Но депутаты, включая монтаньяров и Марата, не могли согласиться с тем, что исторически сложившееся королевское правление являлось преступлением, и потребовали судить короля. Тем более что в целом по стране все еще верили в светлый образ монарха. Робеспьер не был уверен в решении, какое примут депутаты, многие из которых хотели прикрыть короля неприкосновенностью, гарантированной ему отмененной де-факто Конституцией 1791 года.

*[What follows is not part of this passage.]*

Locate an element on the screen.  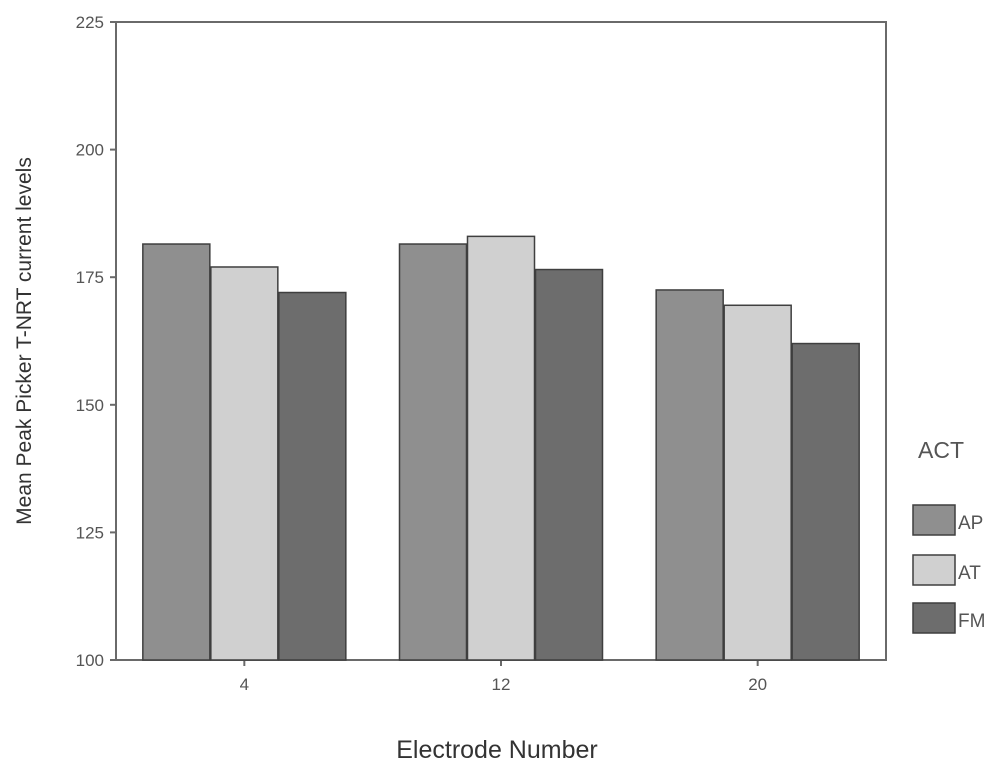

Поэтому 3 декабря с трибуны Конвента он заявил, что речь пойдет не о судебном процессе, ибо члены Конвента — не судьи, а о «мерах общественного спасения», об «акте государственной прозорливости». Судить короля означало судить саму Революцию. «Народы судят не как судебные палаты; не приговоры выносят они. Они мечут молнию; они не осуждают королей, они повергают их в небытие». «Людовик должен умереть, чтобы здравствовало отечество», — завершил свою речь Неподкупный. Такой вывод отвечал желаниям Коммуны и санкюлотов Парижа, и это ободряло оратора. А если верить Пруару, то своим соратникам-якобинцам Робеспьер сказал: «Разве вы не понимаете, что если Людовик не заслужил смерти, значит, ее заслужили мы!» Но так как многие помнили, что во времена Конституанты Робеспьер активно выступал против смертной казни, в своей речи он объяснил, что заставило его поступиться своими принципами: «Что касается меня, я ненавижу смертную казнь, которую расточают ваши законы, и я не испытываю в отношении Людовика ни любви, ни ненависти: я ненавижу лишь его злодеяния. Я обратился с требованием об отмене смертной казни к Собранию, которое вы все еще называете учредительным, и не моя вина, что основные положения разума были восприняты этим собранием как нравственные и политические ереси. Но если вам никогда не приходило в голову опротестовать эти законы, чтобы смягчить участь стольких несчастных, в преступлениях которых виновато скорее правительство, чем они сами, что заставляет вас вспомнить об этом лишь тогда, когда речь идет о защите величайшего из преступников? Вы просите сделать исключение и не применять смертную казнь в отношении того единственного, кто может служить ей оправданием?»